## Begin Input for this task

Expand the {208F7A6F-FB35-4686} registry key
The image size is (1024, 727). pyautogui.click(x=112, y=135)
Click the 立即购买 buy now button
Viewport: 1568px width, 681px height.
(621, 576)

## End Input for this task

• [Written task] Pull out every line of the data above that contains the word "Expand".

• [Full answer]
Expand the {208F7A6F-FB35-4686} registry key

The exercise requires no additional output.